Terrible elección. Espejo se sentó en el duro banco e intentó decidir qué hacer. Absorto en sus pensamientos, olvidó dónde se encontraba, olvidó que estaba en el campamento de sus enemigos. El codo del Azul se clavó en su costado.
—Tenemos compañía —advirtió en voz queda.
—¿Quién? ¿Mina?
—No, el minotauro que nunca se encuentra lejos de ella. Te dije que era una mala idea. No, no te muevas. Ahora ya es tarde. Estamos en la penumbra, quizá no se fije en nosotros. Además —añadió fríamente el Azul—, podemos enterarnos de algo.
* * *
Efectivamente, Galdar no reparó en los dos mendigos cuando entró en la nave del altar. Al menos, no de inmediato. Estaba sumido en sus propias preocupaciones. Esperaba equivocarse, pero no era una esperanza muy firme, probablemente porque conocía a Mina muy bien.
La conocía y la quería.
Desde pequeño, Galdar había oído la leyenda del famoso héroe minotauro conocido como Kaz, que había sido amigo del famoso héroe solámnico Huma. Kaz había cabalgado con Huma en su batalla contra la Reina Takhisis. El minotauro había arriesgado su vida por Huma muchas veces, y el pesar de Kaz por la muerte de Huma había perdurado toda su vida. Aunque Kaz se había encontrado en el lado equivocado de la guerra, bajo el punto de vista de un minotauro, se le honraba entre los suyos hasta el día de hoy por su valor y su coraje en la lucha. Un minotauro admira a un guerrero valeroso, luche en el bando que luche.

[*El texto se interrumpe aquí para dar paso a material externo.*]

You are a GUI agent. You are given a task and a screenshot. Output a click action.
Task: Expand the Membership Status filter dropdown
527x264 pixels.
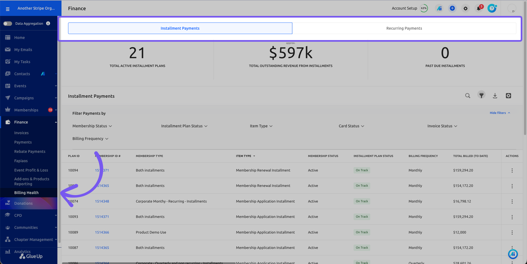(x=92, y=126)
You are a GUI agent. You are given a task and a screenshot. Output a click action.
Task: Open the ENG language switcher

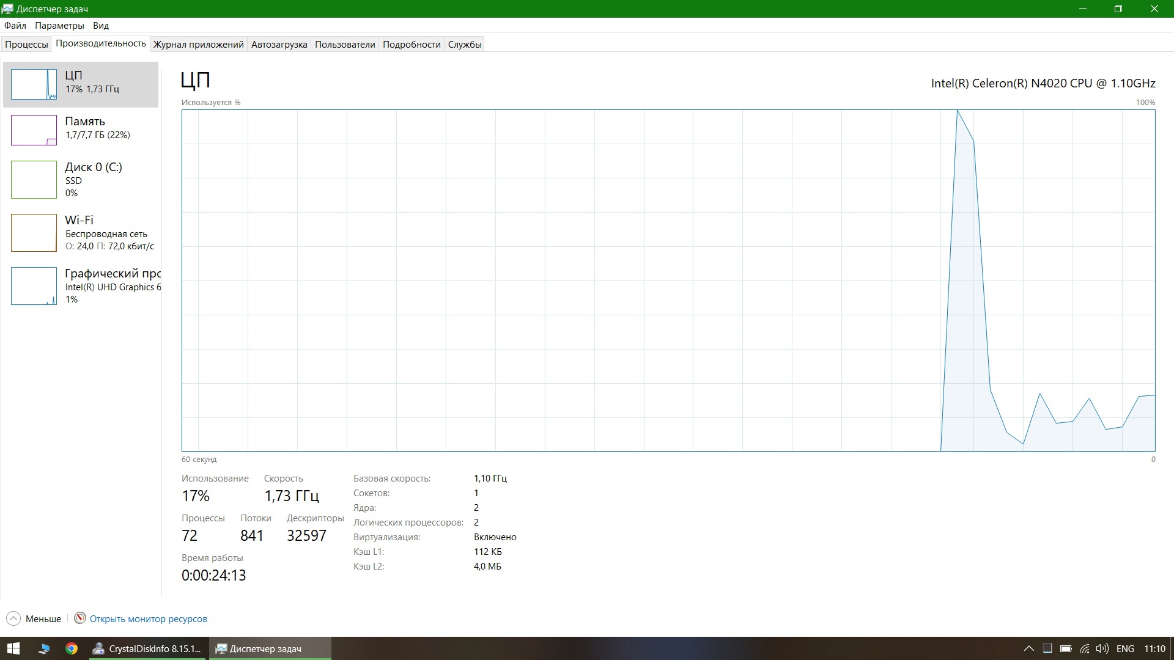point(1125,648)
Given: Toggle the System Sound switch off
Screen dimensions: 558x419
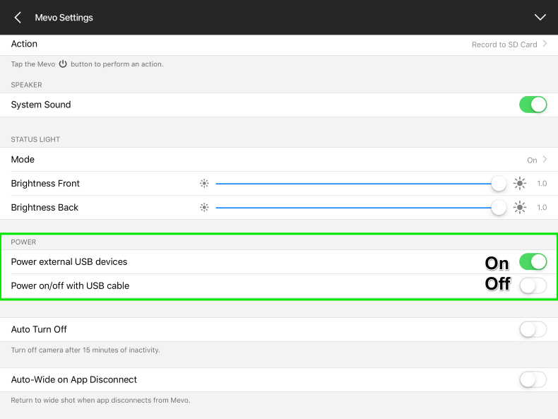Looking at the screenshot, I should (533, 105).
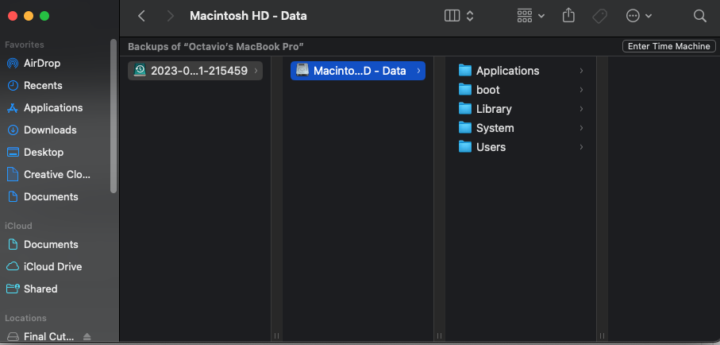Select the Users folder
The height and width of the screenshot is (345, 720).
click(491, 147)
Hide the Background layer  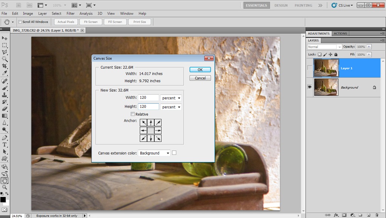coord(310,87)
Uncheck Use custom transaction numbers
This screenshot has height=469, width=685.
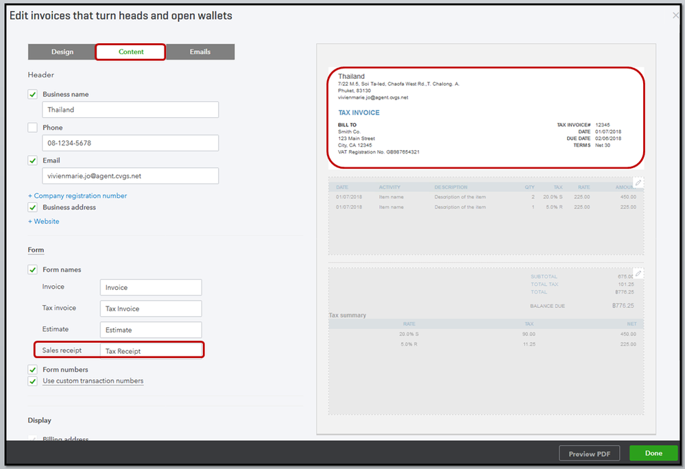[x=32, y=381]
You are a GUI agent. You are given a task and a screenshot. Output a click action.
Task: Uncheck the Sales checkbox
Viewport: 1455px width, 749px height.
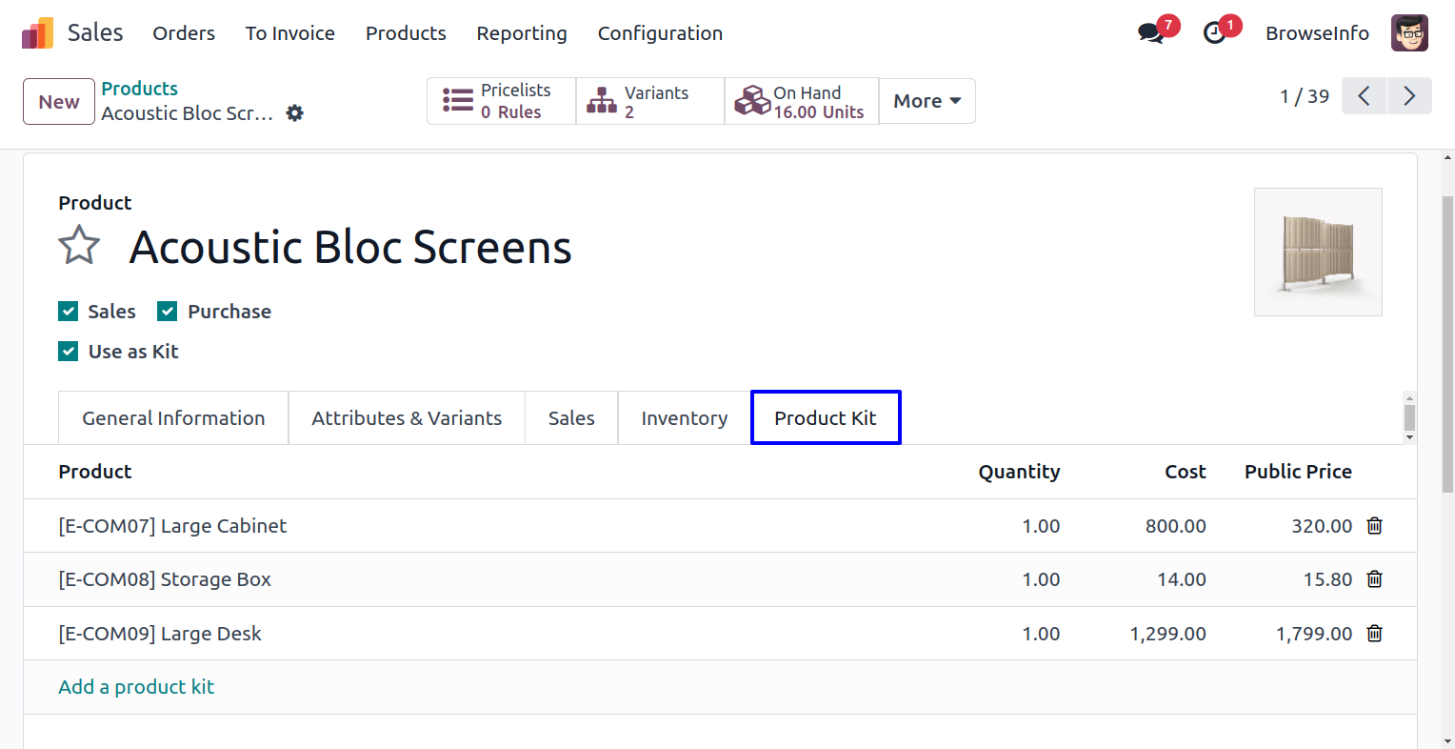click(x=69, y=312)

En cuanto a su amistad con un humano, pocos minotauros podían entender eso. Cierto, Huma había sido un guerrero valeroso… para ser humano. Ésa coletilla se añadía siempre. En la leyenda de su pueblo, Kaz era el héroe que salvaba la vida de Huma una y otra vez, al final de lo cual, Huma siempre daba las gracias humildemente al gallardo minotauro, que las aceptaba con condescendiente dignidad.
Galdar había creído esas leyendas, pero ahora empezaba a pensar de forma distinta. Quizás, en realidad, Kaz había luchado junto a Huma porque le quería, como él quería a Mina. Ésos humanos tenían algo, se te metían en el corazón sin que te dieras cuenta.
Sus cuerpos eran débiles y frágiles, y aun así podían mostrarse duros y resistentes como el último héroe de pie en la arena ensangrentada del circo minotauro.
Ésos humanos nunca se daban por vencidos y seguían luchando cuando deberían haberse tendido en el suelo y morir. Sus vidas eran lastimosamente cortas, pero siempre estaban prestos a darlas por una causa o una fe, o hacer algo tan absurdo y noble como lanzarse a una torre en llamas para salvar la vida de un completo desconocido.
Los minotauros tenía mucho coraje, pero eran más cautelosos, siempre sopesando el precio antes de gastar su dinero. Galdar sabía lo que Mina planeaba, y la amaba por ello, aun cuando se le partía el alma al pensarlo. Arrodillado ante el altar, juró que no iría sola a la batalla si había un modo de que él se lo impidiera. No rezó al Único. Había dejado de hacerlo cuando descubrió quién era. No se lo había dicho a Mina —se llevaría este secreto a la tumba—, pero no rezaría a Takhisis, una diosa a la que consideraba traicionera y absolutamente falta de honor. La promesa se la hizo a sí mismo.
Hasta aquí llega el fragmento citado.